Andy opens his essay of August 16, 2019, with praise for Straussian Michael Anton as ‘brilliant, bespoke’ it might be a faux pas to call a man ‘chic’? Mr. Anton began his career, at least to my knowledge, with his The Suit: A Machiavellian Approach to Men’s Style under the pretentious non de plume of Nicholas Antongiavanni in 2006. Is this book the ‘root‘ of Andy’s use of the word ‘bespoke’? Andy begins his essay:
In the first year of the Trump presidency, I had a very pleasant dinner with Michael Anton, the brilliant, bespoke Straussian who went to work for Trump’s National Security Council for a while. I wanted to talk to him about reactionism, that streak in conservative thought that can become revolutionary in its hostility to modernity, but the conversation ended up sprawling far beyond that topic. Anton is something of an intellectual pariah — a Washington Post columnist wrote last year that “there is little reason to ever listen” to him — but he’s a pariah in part because he’s a reactionary with a first-class mind. And that’s why I often listen to him. He reminds me why I’m a conservative, …
http://nymag.com/intelligencer/2019/08/andrew-sullivan-the-limits-of-my-conservatism.html#comments
Not to forget Anton’s essay of March 2016 under the pen name of Publius Decius Mus:
The Flight of 93 Election
But we can probably do better than we are doing now. First, stop digging. No more importing poverty, crime, and alien cultures. We have made institutions, by leftist design, not merely abysmal at assimilation but abhorrent of the concept. We should try to fix that, but given the Left’s iron grip on every school and cultural center, that’s like trying to bring democracy to Russia. A worthy goal, perhaps, but temper your hopes—and don’t invest time and resources unrealistically.
By contrast, simply building a wall and enforcing immigration law will help enormously, by cutting off the flood of newcomers that perpetuates ethnic separatism and by incentivizing the English language and American norms in the workplace. These policies will have the added benefit of aligning the economic interests of, and (we may hope) fostering solidarity among, the working, lower middle, and middle classes of all races and ethnicities. The same can be said for Trumpian trade policies and anti-globalization instincts. Who cares if productivity numbers tick down, or if our already somnambulant GDP sinks a bit further into its pillow? Nearly all the gains of the last 20 years have accrued to the junta anyway. It would, at this point, be better for the nation to divide up more equitably a slightly smaller pie than to add one extra slice—only to ensure that it and eight of the other nine go first to the government and its rentiers, and the rest to the same four industries and 200 families.

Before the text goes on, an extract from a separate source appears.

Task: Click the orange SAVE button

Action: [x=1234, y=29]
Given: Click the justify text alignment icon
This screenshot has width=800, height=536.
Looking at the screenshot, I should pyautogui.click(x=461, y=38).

Will this work? Ask a pessimist, get a pessimistic answer. So don’t ask. Ask instead: is it worth trying? Is it better than the alternative? If you can’t say, forthrightly, “yes,” you are either part of the junta, a fool, or a conservative intellectual.
And if it doesn’t work, what then? We’ve established that most “conservative” anti-Trumpites are in the Orwellian sense objectively pro-Hillary. What about the rest of you? If you recognize the threat she poses, but somehow can’t stomach him, have you thought about the longer term? The possibilities would seem to be: Caesarism, secession/crack-up, collapse, or managerial Davoisie liberalism as far as the eye can see … which, since nothing human lasts forever, at some point will give way to one of the other three. Oh, and, I suppose, for those who like to pour a tall one and dream big, a second American Revolution that restores Constitutionalism, limited government, and a 28% top marginal rate.
But for those of you who are sober: can you sketch a more plausible long-term future than the prior four following a Trump defeat? I can’t either.
The election of 2016 is a test—in my view, the final test—of whether there is any virtù left in what used to be the core of the American nation. If they cannot rouse themselves simply to vote for the first candidate in a generation who pledges to advance their interests, and to vote against the one who openly boasts that she will do the opposite (a million more Syrians, anyone?), then they are doomed. They may not deserve the fate that will befall them, but they will suffer it regardless.
https://www.claremont.org/crb/basicpage/the-flight-93-election/
On the ‘Straussians’ and their intellectual apologists like Andy, the reader need only look to Nicholas Xenos’ book ‘Cloaked in Virtue’ for a telling expose of Leo Strauss and his mendacious, not to speak of politically self-serving, re-reading of the Philosophical Tradition!
Andy Divine has just commenced his latest encyclical! Of interest to readers is that Andy began as a Thatcherite, then ‘evolved’ into a Neo-Conservative, and finally became a Neo-Liberal. With the carefully recorded political enthusiasms along the way: of the racist Conservative Sociology of ‘The Bell Curve’ and the Iraq War, to name just two examples of his non-existent good judgement. I will stop here, as the I have reached the maximum number of unpaid views, and think that five dollars is too high a price to pay for Andy’s self-congratulatory chatter!